Aviesamente se confunde la libertad con el libertinaje; a la plebe no se le permite que se gobierne responsablemente, a la clase alta si; contra el vulgo se esgrime la intimidación autoría y la represión gubernativa, no se admite el régimen tribual, se promueve el desorden social que mantiene el autoritarismo represivo, instigador de la rebeldía popular.

Para que la República Dominicana y cualquier país subdesarrollado suba al carro del progreso, tiene que liberarse del yugo gubernamental represivo, sin caer en el desorden. Cada sector de la sociedad ha de asumir espontáneamente su propia identidad, mantener la necesaria organización interna y la solidaridad con los demás sectores que conforman la Nación.
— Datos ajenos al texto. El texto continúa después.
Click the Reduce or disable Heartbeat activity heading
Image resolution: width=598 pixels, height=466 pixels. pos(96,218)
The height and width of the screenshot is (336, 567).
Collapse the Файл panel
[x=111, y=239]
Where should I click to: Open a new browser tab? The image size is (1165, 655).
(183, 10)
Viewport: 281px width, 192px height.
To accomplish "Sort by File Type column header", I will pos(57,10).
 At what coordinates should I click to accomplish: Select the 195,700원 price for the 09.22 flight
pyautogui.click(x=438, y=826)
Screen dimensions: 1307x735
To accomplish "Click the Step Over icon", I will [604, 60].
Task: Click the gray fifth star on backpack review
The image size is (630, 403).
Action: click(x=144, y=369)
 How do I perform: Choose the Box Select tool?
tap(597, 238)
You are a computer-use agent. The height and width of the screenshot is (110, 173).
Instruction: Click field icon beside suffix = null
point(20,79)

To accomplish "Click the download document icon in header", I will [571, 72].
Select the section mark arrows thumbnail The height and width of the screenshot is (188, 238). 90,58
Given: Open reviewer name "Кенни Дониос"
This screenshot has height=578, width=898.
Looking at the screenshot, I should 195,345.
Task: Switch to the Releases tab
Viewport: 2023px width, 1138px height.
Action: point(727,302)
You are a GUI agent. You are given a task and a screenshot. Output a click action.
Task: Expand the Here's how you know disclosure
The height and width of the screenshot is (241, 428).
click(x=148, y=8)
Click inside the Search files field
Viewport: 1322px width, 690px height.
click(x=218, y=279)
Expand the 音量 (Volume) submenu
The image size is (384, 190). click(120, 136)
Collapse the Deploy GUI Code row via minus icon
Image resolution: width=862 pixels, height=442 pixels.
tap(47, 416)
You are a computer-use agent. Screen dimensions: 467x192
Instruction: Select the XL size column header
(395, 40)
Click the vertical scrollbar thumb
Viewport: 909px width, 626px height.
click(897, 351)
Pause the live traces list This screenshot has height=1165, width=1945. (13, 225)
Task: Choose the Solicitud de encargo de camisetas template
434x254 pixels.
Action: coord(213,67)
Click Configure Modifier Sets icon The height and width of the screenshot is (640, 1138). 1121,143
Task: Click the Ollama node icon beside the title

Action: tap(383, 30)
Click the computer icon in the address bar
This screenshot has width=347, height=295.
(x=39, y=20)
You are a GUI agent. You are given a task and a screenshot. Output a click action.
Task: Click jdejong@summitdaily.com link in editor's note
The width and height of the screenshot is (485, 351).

Nadie puede negar que los indios, los cuáqueros, los gitanos y otras tribus viven, en su mayoría, organizadas y autogobernadas; aún ocupando espacios en sociedades modernas, sus gobiernos simples, rudimentarios, sencillos y unánimemente respetados, dan ejemplos de sana congregación y armónica convivencia; establecen su gobierno propio, sin que les resulte gravoso ni represivo, desenvuelven cotidianamente su vida, sin diatribas ni guerrillas; tratan que nadie se inmiscuya en su sistema, su vida transcurre tranquila y sosegada. También los tígueres pueden.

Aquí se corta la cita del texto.